While we expect honest and ethical conduct in all aspects of Corporation business from all employees, we expect the highest possible standards from our Senior Officers and Directors whom set an example for other employees and we expect them to foster a culture of transparency, integrity and honesty.

II. Conflicts of Interest

A conflict of interest occurs when a Senior Officer's or Director's private interests interfere, or appear to interfere, in any way, with the interests of the Corporation as a whole. A conflict situation can arise when Senior Officers or Directors take action or have interests that may make it difficult for them to perform their work effectively. Conflicts of interest also arise when Senior Officers or Directors, or a member of their families, receive improper personal benefits as a result of their position in the Corporation. Loans to, or guarantees of obligations of, any employees, officers, directors or any of their family members are likely to pose conflicts of interest, as are transactions of any kind between the Corporation and any other organization in which Senior Officers or Directors or any member of their families have an interest.

Engaging in any conduct that represents a conflict of interest are prohibited

Senior Officers or Directors of the Corporation must avoid any investment, interest or association which interferes, might interfere, or might be thought to interfere, with their independent exercise of judgment in the Corporation's best interest. Any potential conflicts of interests must be reported immediately to the Corporation's Chief Executive Officer.

III. Accurate Periodic Reports

Full, fair, accurate, timely and understandable disclosure in our periodic reports is required by securities regulators and essential to the success of our business. Senior Officers and Directors must exercise the highest standard of care in preparing such reports in accordance with the guidelines set forth below.
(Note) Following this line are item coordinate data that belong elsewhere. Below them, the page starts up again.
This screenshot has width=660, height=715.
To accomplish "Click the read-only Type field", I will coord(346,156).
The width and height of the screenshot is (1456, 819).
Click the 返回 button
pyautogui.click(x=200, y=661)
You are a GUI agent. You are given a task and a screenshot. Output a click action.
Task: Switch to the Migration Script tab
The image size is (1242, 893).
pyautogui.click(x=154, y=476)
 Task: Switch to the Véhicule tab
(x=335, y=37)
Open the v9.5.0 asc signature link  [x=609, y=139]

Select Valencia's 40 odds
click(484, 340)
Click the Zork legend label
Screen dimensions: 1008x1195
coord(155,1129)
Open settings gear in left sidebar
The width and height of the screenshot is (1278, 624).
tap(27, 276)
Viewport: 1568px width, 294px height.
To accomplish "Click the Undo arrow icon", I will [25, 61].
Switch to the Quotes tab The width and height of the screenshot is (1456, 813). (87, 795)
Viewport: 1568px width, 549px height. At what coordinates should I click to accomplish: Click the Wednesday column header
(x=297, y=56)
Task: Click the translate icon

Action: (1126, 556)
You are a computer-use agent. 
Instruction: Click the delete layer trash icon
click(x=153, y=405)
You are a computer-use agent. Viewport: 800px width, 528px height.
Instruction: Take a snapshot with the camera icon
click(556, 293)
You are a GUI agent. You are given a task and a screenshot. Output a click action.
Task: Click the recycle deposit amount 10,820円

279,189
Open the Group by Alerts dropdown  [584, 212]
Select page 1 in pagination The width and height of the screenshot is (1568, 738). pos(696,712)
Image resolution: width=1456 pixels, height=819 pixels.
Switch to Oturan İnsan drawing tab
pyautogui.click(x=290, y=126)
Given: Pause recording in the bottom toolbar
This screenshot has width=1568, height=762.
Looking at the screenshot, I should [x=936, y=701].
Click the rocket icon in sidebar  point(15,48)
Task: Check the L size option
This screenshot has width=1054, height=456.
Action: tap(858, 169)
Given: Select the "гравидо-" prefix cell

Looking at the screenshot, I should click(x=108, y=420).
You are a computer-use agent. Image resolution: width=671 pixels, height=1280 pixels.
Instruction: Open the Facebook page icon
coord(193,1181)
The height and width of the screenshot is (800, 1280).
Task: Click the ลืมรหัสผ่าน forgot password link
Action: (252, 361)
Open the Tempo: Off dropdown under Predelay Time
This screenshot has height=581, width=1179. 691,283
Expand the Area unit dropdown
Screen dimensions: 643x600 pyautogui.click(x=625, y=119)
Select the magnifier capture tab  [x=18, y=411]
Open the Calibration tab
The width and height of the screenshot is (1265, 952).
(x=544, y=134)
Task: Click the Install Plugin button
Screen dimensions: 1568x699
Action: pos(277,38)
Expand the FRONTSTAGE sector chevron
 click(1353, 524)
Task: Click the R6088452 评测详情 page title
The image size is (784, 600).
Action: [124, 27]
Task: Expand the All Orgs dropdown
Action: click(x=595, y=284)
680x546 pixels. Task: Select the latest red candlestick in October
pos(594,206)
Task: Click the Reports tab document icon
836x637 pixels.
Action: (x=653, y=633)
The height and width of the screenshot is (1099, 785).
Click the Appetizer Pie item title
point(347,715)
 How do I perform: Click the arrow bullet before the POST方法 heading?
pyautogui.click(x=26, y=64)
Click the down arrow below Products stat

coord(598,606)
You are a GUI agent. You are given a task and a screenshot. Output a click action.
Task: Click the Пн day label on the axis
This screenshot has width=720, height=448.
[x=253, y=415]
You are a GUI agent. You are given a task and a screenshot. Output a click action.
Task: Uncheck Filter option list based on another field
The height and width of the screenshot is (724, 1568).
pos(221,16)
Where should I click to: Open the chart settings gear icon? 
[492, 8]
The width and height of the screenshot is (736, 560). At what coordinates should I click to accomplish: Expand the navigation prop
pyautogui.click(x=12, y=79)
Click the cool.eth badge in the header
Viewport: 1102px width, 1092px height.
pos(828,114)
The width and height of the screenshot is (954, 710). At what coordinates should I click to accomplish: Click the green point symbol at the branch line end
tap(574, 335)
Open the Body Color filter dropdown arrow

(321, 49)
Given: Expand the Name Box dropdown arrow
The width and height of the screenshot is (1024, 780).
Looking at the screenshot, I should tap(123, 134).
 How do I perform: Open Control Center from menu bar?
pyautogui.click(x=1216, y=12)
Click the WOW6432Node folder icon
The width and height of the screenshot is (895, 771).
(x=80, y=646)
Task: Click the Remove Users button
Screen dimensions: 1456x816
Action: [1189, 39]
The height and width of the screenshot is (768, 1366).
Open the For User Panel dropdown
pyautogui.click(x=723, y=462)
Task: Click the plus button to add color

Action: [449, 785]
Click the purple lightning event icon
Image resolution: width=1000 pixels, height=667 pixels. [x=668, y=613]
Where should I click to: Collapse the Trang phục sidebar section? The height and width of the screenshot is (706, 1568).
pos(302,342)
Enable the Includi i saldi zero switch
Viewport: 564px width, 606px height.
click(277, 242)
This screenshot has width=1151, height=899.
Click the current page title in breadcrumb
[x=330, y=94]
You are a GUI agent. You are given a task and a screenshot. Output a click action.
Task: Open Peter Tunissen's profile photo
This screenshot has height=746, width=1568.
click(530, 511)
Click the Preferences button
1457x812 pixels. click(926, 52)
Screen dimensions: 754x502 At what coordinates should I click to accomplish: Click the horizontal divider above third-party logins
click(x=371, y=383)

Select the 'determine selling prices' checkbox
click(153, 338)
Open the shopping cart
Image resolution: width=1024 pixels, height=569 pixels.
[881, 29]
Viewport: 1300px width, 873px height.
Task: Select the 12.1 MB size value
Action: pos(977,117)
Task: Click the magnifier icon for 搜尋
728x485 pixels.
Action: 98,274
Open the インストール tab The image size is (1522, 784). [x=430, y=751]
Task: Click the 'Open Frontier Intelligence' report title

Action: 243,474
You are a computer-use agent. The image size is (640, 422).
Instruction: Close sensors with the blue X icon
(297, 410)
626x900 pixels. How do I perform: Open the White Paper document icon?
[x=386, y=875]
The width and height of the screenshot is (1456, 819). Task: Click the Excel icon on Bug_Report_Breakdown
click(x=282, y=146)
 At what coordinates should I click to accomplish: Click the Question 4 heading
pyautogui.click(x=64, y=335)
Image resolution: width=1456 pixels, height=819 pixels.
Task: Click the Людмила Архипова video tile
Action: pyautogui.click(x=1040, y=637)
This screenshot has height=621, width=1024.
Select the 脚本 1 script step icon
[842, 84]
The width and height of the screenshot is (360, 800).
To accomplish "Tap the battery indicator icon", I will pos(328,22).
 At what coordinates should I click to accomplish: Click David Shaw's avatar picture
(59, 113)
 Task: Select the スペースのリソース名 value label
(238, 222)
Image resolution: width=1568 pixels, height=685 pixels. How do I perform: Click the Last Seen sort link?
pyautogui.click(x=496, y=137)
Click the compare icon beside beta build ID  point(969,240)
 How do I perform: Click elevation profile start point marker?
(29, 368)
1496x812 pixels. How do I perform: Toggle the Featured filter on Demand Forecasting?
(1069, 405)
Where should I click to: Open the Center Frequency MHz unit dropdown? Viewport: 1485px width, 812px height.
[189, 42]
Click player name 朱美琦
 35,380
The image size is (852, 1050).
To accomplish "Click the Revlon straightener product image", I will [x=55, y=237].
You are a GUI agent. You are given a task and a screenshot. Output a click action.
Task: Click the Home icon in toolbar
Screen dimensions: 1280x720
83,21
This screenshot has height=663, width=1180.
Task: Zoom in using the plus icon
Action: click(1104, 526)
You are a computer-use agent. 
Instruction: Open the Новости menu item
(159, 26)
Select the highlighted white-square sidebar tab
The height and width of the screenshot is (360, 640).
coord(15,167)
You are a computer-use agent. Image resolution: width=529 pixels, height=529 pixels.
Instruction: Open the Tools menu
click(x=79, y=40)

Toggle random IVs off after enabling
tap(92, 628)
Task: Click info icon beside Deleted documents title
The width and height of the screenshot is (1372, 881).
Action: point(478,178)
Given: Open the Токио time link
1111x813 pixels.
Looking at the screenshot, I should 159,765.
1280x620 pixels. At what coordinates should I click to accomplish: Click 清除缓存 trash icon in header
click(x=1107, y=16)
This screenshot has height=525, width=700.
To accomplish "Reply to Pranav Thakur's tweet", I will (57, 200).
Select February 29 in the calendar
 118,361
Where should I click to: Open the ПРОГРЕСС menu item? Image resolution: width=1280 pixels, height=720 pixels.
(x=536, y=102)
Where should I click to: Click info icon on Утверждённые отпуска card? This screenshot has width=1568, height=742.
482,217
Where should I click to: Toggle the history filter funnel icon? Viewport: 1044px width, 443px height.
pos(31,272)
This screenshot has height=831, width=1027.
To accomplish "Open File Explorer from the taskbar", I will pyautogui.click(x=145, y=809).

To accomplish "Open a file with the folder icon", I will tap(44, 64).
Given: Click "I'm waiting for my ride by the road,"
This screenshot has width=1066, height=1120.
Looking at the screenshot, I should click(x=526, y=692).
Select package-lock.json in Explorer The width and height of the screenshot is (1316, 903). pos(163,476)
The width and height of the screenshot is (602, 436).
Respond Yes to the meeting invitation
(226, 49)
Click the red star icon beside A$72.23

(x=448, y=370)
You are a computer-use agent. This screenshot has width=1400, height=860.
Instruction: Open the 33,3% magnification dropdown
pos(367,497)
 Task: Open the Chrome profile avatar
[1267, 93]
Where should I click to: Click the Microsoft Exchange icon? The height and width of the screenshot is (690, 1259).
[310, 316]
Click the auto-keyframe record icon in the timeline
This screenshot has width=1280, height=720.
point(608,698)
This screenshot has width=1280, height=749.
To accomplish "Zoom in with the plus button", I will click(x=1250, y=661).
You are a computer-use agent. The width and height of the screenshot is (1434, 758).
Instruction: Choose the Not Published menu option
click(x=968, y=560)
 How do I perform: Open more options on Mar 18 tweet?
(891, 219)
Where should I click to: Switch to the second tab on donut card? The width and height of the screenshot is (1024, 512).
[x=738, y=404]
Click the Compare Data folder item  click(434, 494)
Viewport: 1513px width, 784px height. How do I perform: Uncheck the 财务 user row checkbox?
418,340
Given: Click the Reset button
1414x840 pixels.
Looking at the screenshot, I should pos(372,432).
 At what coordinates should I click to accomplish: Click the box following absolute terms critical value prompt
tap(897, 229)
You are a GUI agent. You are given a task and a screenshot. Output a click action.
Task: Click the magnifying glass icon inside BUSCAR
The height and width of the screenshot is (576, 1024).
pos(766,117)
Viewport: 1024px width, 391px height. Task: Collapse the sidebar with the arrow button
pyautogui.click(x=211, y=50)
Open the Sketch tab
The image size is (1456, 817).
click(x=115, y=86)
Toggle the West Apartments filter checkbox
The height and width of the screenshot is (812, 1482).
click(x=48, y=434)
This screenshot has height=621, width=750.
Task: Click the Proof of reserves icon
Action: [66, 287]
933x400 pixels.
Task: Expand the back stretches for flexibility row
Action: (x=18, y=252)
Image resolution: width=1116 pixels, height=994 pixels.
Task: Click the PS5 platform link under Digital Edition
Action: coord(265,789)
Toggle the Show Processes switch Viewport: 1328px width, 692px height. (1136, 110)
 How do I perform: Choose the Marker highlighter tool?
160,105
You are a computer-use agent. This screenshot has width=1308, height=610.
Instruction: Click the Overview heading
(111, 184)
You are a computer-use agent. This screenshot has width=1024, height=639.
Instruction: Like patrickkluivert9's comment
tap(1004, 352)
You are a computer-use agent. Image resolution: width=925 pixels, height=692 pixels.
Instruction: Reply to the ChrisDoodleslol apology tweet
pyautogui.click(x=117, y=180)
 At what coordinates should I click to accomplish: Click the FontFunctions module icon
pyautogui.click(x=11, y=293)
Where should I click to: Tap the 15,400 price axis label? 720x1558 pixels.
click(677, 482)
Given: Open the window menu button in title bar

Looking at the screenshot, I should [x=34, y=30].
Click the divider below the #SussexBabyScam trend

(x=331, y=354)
  • All Corporation accounting records, as well as reports produced from those records, must be kept and presented in accordance with the laws of each applicable jurisdiction.
  • All records must fairly and accurately reflect the transactions or occurrences to which they relate.
  • All records must fairly and accurately reflect in reasonable detail the Corporation's assets, liabilities, revenues and expenses.
  • The Corporation's accounting records must not contain any false or intentionally misleading entries.
  • No transactions will be intentionally misclassified as to accounts, departments or accounting periods.
  • All transactions must be supported by accurate documentation in reasonable detail and recorded in the proper account and in the proper accounting period.
  • No information will be concealed from the internal auditors or the independent auditors.
  • Compliance with Generally Accepted Accounting Principles and the Corporation's system of internal accounting controls is required at all times.

IV. Compliance with Laws

Senior Officers and Directors are expected to comply with both the letter and spirit of all applicable governmental rules and regulations. If they fail to comply with this Code, the Code of Business Conduct and Ethics and applicable laws they will be subject to disciplinary measures, up to and including discharge from the Corporation.